From the 15th century to the 18th century circumstances became demonstrably worse for black Africans and their descendants. Yes, black slavery existed before 1440, but after the arrival of Portuguese slave traders, the enslavement of sub-Saharan Africans increased exponentially. Through both text and image Europeans and Americans crafted the idea of race as something based on skin color, and they set up hierarchies in which whiteness became superior to blackness. The black body was codified as an inferior object that was to be possessed and shaped by the white body. This is not a history of progress, but one of devolution. Modernity didn’t progress for people of color; it regressed.

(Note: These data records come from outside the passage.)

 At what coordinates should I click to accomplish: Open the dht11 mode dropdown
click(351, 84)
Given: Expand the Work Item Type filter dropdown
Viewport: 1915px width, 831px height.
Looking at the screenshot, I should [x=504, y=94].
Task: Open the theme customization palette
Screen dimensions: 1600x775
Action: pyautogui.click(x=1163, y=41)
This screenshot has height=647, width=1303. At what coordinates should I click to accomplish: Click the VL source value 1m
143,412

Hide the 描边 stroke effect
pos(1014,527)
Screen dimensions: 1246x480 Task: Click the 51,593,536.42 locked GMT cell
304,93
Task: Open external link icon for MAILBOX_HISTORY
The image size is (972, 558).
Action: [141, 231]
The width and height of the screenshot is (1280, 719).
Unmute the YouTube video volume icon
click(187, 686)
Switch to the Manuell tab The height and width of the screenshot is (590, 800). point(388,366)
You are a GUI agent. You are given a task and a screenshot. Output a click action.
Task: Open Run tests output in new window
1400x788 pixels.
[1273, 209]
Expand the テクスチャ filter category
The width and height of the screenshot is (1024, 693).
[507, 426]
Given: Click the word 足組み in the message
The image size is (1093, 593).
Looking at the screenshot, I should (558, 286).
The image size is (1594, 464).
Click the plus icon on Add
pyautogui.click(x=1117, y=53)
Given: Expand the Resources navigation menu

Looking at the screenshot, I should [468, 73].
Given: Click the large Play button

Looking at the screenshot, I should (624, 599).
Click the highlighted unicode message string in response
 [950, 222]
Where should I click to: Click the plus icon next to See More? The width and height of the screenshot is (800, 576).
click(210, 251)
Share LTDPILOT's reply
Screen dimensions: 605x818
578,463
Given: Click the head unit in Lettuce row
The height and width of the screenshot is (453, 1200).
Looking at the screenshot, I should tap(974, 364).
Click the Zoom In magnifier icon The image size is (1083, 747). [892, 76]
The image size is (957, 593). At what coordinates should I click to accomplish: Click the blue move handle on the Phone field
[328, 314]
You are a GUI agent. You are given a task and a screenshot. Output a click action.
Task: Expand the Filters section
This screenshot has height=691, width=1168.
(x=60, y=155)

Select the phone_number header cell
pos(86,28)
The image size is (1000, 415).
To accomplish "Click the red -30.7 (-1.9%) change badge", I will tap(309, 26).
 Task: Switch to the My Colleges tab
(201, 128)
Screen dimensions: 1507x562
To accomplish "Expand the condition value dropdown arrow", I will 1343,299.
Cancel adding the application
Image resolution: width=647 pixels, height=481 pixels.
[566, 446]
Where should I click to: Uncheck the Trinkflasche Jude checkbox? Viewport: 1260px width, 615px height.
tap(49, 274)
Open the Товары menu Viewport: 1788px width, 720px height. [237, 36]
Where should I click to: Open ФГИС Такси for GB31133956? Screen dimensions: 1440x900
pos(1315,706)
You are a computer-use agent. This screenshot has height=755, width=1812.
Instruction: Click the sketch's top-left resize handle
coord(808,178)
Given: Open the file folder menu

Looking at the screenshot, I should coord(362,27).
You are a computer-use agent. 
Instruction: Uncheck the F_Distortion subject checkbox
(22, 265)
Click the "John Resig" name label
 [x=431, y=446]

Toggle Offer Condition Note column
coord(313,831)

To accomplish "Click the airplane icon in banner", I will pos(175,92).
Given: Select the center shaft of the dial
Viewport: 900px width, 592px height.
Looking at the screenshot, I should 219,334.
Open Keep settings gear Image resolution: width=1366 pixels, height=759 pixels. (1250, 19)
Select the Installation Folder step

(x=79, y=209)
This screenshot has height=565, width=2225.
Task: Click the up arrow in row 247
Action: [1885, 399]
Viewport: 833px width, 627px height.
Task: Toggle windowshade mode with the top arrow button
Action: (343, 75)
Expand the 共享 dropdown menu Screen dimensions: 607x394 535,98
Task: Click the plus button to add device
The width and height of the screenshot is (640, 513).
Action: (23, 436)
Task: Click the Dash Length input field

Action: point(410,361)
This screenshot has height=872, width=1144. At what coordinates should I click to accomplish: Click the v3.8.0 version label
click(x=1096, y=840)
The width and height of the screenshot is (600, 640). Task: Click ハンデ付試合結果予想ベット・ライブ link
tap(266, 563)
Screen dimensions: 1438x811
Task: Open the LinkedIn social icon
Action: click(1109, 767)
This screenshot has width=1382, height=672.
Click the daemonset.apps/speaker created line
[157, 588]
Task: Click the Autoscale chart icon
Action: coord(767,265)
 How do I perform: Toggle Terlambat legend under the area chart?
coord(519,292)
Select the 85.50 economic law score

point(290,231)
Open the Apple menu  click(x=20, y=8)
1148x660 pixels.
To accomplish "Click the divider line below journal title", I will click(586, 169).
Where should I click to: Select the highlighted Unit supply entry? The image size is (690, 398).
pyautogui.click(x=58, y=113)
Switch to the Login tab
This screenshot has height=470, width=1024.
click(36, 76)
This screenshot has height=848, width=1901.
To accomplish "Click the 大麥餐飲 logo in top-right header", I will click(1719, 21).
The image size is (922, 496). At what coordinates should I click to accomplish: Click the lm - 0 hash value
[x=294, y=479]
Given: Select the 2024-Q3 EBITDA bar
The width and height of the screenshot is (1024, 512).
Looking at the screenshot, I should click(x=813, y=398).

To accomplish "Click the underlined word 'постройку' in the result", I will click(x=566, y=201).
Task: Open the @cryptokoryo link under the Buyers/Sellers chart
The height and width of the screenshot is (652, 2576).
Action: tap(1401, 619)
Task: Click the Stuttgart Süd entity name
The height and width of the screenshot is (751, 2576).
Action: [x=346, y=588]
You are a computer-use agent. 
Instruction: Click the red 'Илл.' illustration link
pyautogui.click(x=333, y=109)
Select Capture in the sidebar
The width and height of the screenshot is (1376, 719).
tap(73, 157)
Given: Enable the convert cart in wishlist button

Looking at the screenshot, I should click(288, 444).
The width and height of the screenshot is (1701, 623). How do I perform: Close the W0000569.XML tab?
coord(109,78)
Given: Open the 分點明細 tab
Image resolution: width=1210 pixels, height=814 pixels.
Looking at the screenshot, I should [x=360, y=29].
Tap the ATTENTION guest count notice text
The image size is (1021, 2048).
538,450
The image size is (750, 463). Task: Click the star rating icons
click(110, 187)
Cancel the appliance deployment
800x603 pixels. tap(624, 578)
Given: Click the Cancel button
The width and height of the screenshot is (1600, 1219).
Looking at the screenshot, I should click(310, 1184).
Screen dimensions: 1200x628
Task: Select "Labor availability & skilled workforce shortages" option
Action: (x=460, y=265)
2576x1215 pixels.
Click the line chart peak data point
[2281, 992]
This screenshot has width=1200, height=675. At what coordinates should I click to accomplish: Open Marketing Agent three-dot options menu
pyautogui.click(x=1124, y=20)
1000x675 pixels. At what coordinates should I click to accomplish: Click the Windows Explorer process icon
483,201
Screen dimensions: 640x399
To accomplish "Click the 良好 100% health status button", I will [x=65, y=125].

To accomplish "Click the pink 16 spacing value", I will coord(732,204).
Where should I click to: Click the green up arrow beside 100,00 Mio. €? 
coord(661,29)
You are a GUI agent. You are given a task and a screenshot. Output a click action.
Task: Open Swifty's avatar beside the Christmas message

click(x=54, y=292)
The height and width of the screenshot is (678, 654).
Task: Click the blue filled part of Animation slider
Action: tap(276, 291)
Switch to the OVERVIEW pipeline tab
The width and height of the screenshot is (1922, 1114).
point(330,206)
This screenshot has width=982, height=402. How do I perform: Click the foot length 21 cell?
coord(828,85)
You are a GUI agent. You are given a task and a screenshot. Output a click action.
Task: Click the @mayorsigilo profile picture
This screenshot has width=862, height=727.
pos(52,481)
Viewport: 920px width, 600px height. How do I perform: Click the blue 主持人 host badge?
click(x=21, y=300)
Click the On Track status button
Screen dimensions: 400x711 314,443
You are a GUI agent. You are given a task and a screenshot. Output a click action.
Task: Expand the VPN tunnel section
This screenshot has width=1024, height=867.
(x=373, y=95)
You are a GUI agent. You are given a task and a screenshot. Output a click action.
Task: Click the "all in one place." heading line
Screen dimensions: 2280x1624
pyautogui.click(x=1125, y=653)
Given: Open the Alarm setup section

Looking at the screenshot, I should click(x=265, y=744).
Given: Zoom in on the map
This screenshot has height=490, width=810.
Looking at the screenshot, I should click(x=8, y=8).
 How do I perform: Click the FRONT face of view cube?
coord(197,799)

So, if, like me, you were raised to believe that things would naturally ‘get better’ as we progressed forward, I hope you will take the lessons of history. Freedom isn’t given; it is taken. Progress doesn’t just happen; we must work for it.
I’m deeply indebted to the work of scholars working on the history of color, race and racism. This is a field that still needs much attention, particularly in the Renaissance and early modern eras. I found the following resources to be helpful: T.F. Earle and Kate J.P. Lowe, Black Africans in Renaissance Europe (Cambridge, 2005); Kim Hall, Things of Darkness: Economies of Race and Gender in Early Modern England (Cornell University Press, 2005); Anne Lafont, “How Skin Color Became a Racial Marker: Art Historical Perspectives on Race,” Eighteenth-Century Studies 51 (2017): 89-113; Agnes Lugo-Ortiz and Angela Rosenthal (eds.), Slave Portraiture in the Atlantic World (Cambridge, 2015); Joaneath Spicer, Revealing the African Presence in Renaissance Europe (Walters Art Museum, 2012).